> **Supplied data**
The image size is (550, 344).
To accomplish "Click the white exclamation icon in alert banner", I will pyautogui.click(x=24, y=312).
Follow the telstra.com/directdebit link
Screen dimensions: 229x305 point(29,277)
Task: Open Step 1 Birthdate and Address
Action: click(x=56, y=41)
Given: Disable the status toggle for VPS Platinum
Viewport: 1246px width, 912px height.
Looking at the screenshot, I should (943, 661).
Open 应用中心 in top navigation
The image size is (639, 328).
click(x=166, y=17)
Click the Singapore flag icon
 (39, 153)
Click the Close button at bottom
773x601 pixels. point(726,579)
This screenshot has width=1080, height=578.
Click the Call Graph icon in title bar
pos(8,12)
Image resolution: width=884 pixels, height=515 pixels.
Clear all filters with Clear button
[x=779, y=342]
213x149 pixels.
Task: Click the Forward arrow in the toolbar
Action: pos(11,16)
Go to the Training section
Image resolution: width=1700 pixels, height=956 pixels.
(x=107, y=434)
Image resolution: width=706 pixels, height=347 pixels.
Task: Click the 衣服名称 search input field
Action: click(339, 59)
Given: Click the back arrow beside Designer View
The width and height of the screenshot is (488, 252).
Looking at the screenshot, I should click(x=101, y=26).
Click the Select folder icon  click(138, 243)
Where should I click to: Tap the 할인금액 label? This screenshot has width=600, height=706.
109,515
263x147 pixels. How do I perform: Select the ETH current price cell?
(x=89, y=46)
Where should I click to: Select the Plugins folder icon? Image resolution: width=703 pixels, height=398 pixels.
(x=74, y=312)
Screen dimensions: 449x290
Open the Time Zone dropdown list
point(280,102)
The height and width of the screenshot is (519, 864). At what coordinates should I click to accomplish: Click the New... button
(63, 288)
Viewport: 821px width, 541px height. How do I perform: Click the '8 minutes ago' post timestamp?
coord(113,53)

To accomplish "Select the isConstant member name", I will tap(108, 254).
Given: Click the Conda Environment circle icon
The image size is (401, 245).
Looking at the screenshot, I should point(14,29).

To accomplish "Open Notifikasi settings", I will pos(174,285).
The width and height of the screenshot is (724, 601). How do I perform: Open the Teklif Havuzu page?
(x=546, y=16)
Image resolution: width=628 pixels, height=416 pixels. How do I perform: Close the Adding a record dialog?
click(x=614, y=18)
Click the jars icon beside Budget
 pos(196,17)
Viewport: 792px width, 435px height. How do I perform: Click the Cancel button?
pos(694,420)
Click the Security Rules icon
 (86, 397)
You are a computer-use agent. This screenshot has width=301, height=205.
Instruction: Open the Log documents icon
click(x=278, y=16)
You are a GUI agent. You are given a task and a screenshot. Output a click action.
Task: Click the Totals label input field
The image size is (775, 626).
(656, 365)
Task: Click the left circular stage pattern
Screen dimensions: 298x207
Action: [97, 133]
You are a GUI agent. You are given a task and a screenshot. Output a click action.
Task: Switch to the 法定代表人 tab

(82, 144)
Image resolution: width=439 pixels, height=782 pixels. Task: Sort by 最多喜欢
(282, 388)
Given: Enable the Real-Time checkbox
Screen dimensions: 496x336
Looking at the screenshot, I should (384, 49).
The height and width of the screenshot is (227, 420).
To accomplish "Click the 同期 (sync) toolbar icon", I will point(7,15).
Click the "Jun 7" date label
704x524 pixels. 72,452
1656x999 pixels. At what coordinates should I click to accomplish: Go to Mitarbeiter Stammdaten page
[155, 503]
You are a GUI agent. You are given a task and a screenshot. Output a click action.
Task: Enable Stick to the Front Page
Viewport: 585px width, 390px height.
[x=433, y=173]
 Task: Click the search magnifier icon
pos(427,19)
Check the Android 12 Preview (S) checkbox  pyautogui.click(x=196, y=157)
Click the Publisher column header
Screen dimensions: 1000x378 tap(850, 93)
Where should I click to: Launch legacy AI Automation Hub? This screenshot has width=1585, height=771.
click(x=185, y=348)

> **Assigned task**
Take the entries above and copy out all lines with the string "checkbox".

> **Output below**
Given: Enable the Real-Time checkbox
Check the Android 12 Preview (S) checkbox  pyautogui.click(x=196, y=157)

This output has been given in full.